Element and text position data
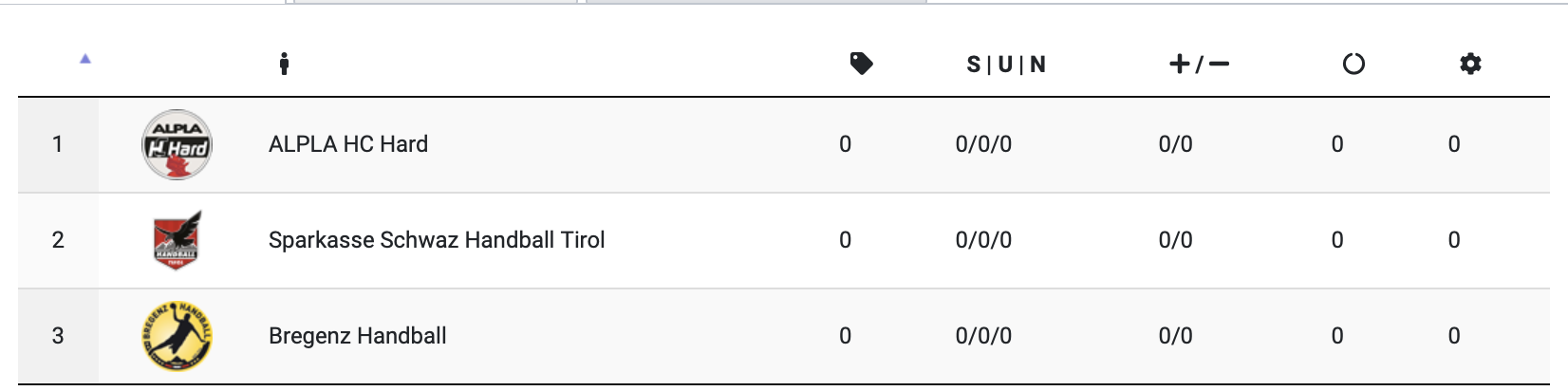1568x391 pixels.
Task: Click the person icon column header
Action: click(x=284, y=64)
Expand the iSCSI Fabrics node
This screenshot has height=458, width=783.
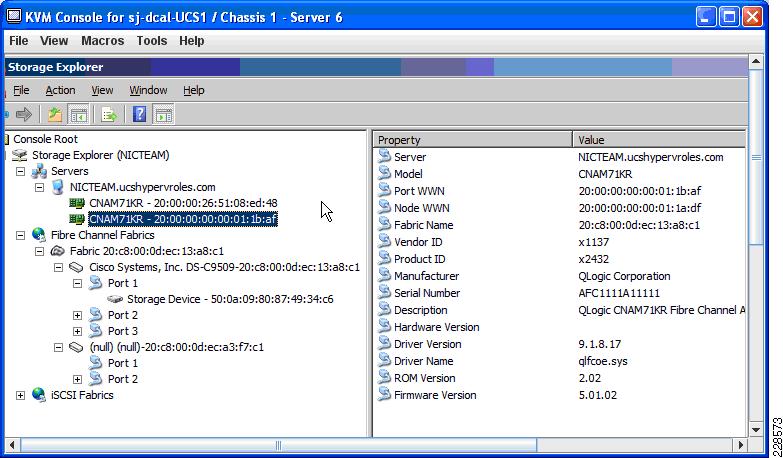pos(20,395)
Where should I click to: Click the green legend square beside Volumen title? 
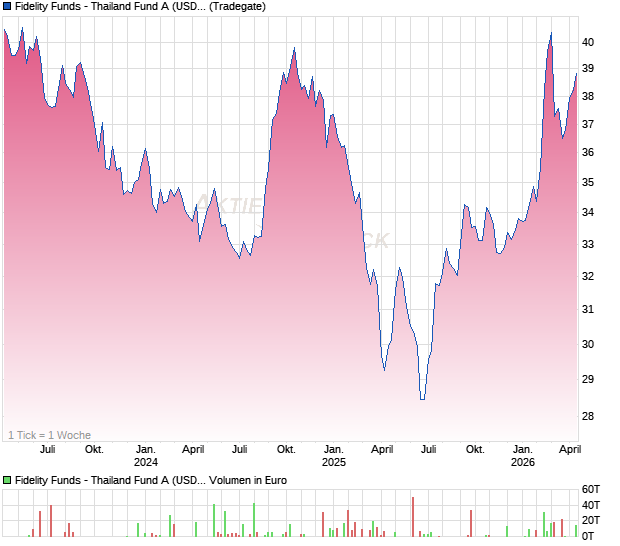(8, 481)
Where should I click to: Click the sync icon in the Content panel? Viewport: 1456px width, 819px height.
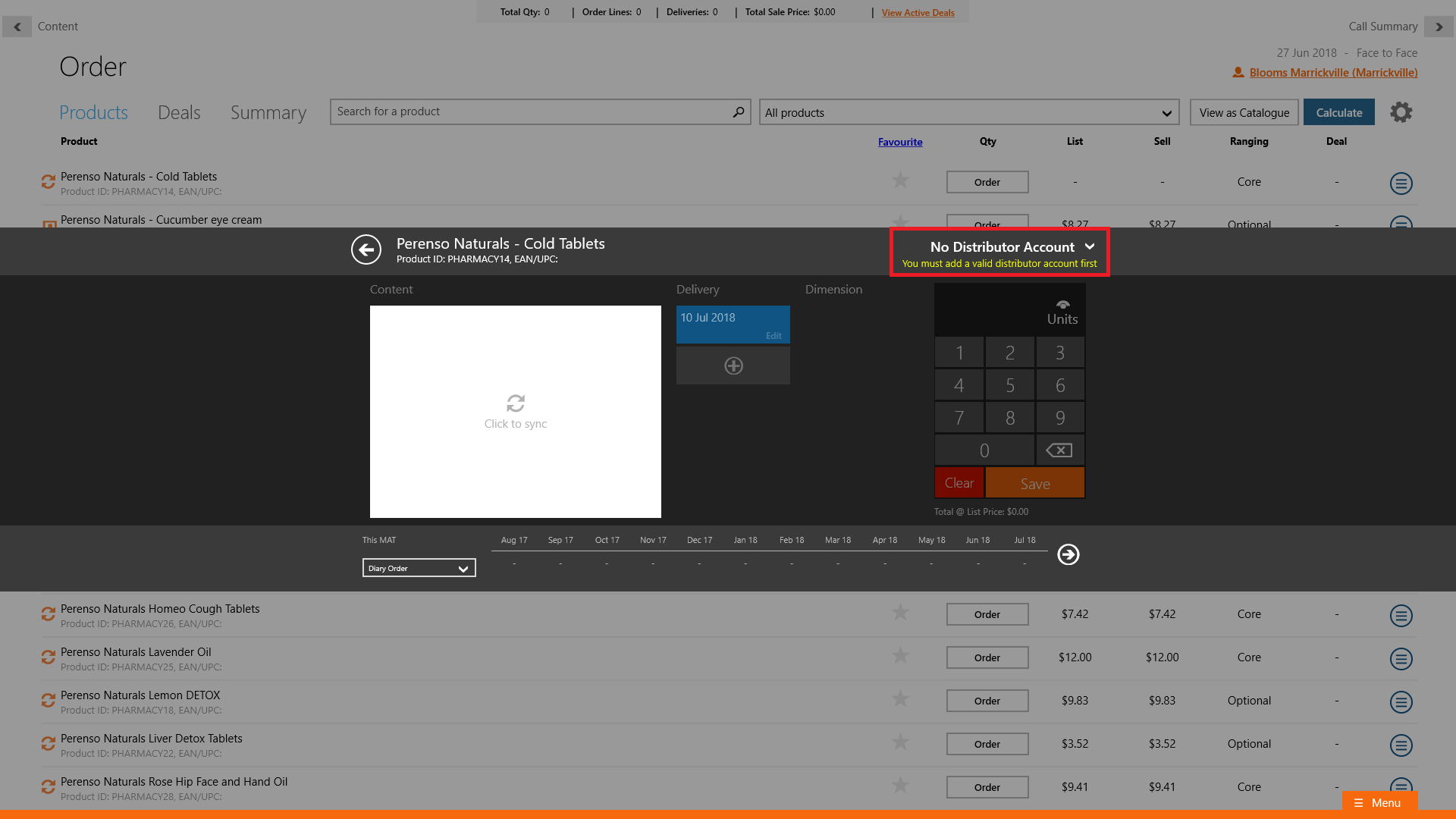point(516,403)
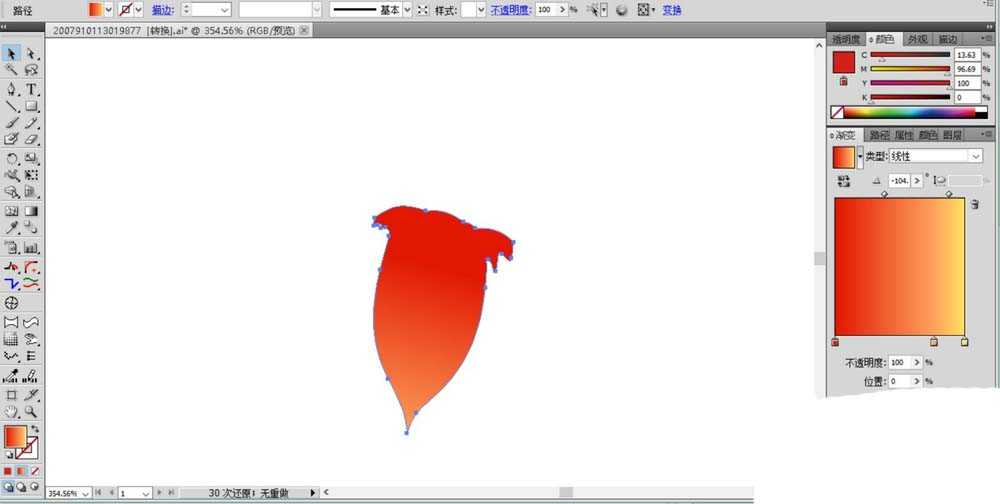Swap fill and stroke colors
The height and width of the screenshot is (504, 1000).
34,429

* [Problem requirements]: Revise the records by changing every "Where should I click to" to "Which spot should I click to" and keeping everything else the same. Omit the pictures from your answer.

* [The result]:
1568x391 pixels.
Task: Click the person icon column header
Action: click(x=284, y=64)
Expand the iSCSI Fabrics node
This screenshot has height=458, width=783.
pos(20,395)
Which spot should I click to: Click the green legend square beside Volumen title? 
(8, 481)
Which spot should I click to: Click the sync icon in the Content panel? Viewport: 1456px width, 819px height.
point(516,403)
Swap fill and stroke colors
The height and width of the screenshot is (504, 1000).
34,429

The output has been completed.